Records from a dataset:
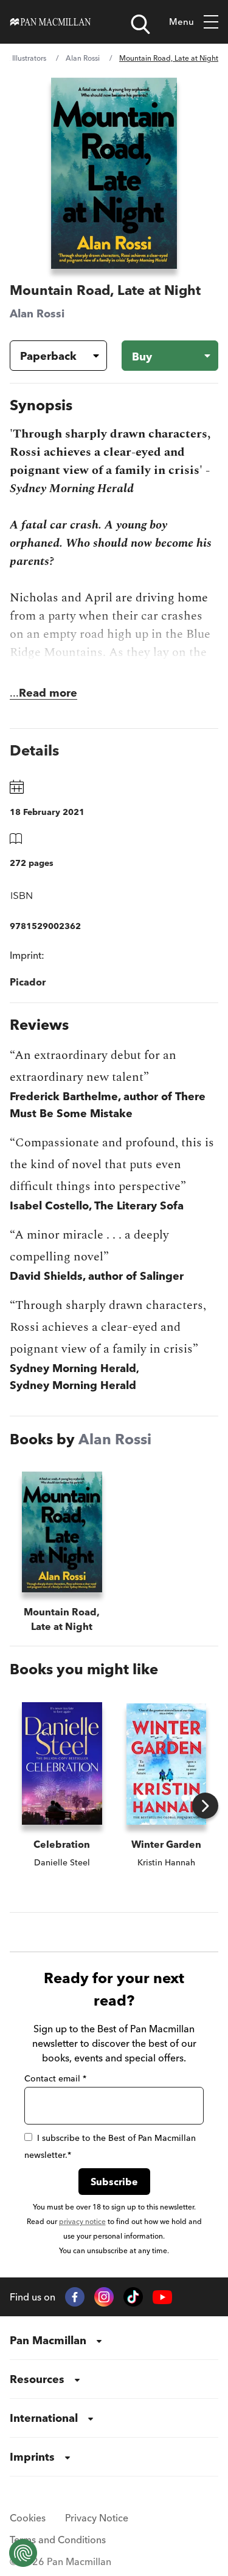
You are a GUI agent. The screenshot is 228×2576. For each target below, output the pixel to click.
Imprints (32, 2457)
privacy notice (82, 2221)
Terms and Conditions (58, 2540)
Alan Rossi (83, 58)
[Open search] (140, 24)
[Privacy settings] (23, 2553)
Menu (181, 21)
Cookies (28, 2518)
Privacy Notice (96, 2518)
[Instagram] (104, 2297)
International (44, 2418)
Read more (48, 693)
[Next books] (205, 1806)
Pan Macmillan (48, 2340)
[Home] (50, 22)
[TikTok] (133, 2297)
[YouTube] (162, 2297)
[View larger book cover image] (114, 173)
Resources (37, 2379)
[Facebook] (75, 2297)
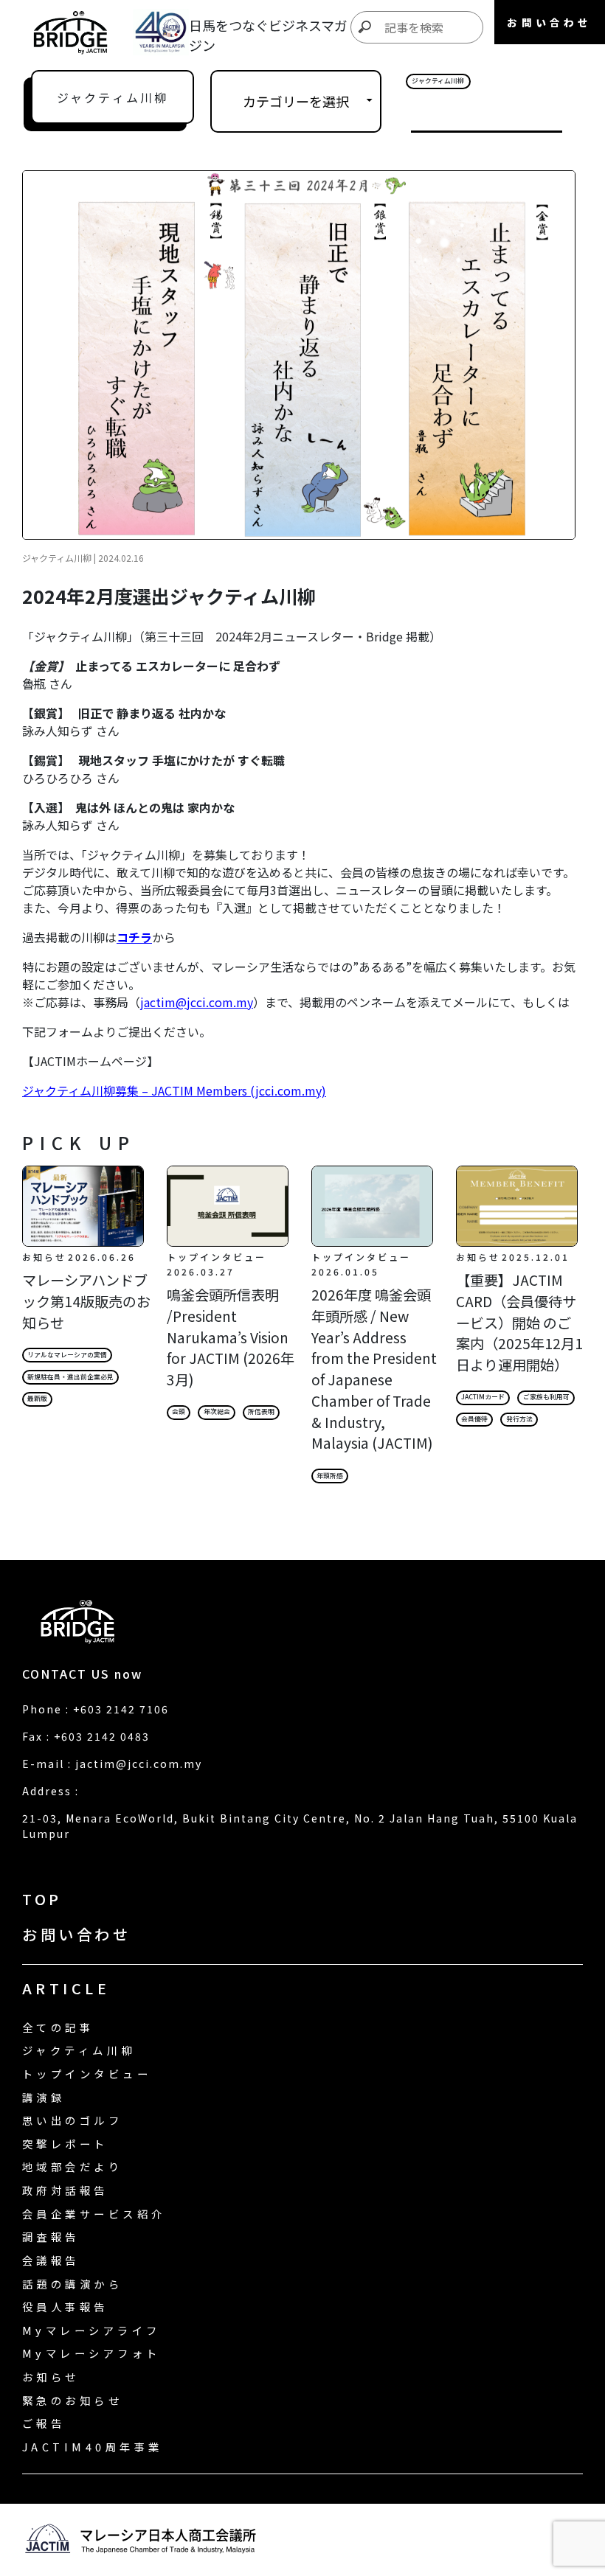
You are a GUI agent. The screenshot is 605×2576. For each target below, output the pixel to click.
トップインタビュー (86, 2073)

What this task involves – Restate the records above exactly, less any pictures.

Exercise output –
You are a GUI agent. The screenshot is 228×2576. For each target below, output the pixel to click.
Imprints (32, 2457)
privacy notice (82, 2221)
Terms and Conditions (58, 2540)
Alan Rossi (83, 58)
[Open search] (140, 24)
[Privacy settings] (23, 2553)
Menu (181, 21)
Cookies (28, 2518)
Privacy Notice (96, 2518)
[Instagram] (104, 2297)
International (44, 2418)
Read more (48, 693)
[Next books] (205, 1806)
Pan Macmillan (48, 2340)
[Home] (50, 22)
[TikTok] (133, 2297)
[YouTube] (162, 2297)
[View larger book cover image] (114, 173)
Resources (37, 2379)
[Facebook] (75, 2297)
You are a GUI agent. The screenshot is 605×2576. For each target below, output the pixel to click.
トップインタビュー (86, 2073)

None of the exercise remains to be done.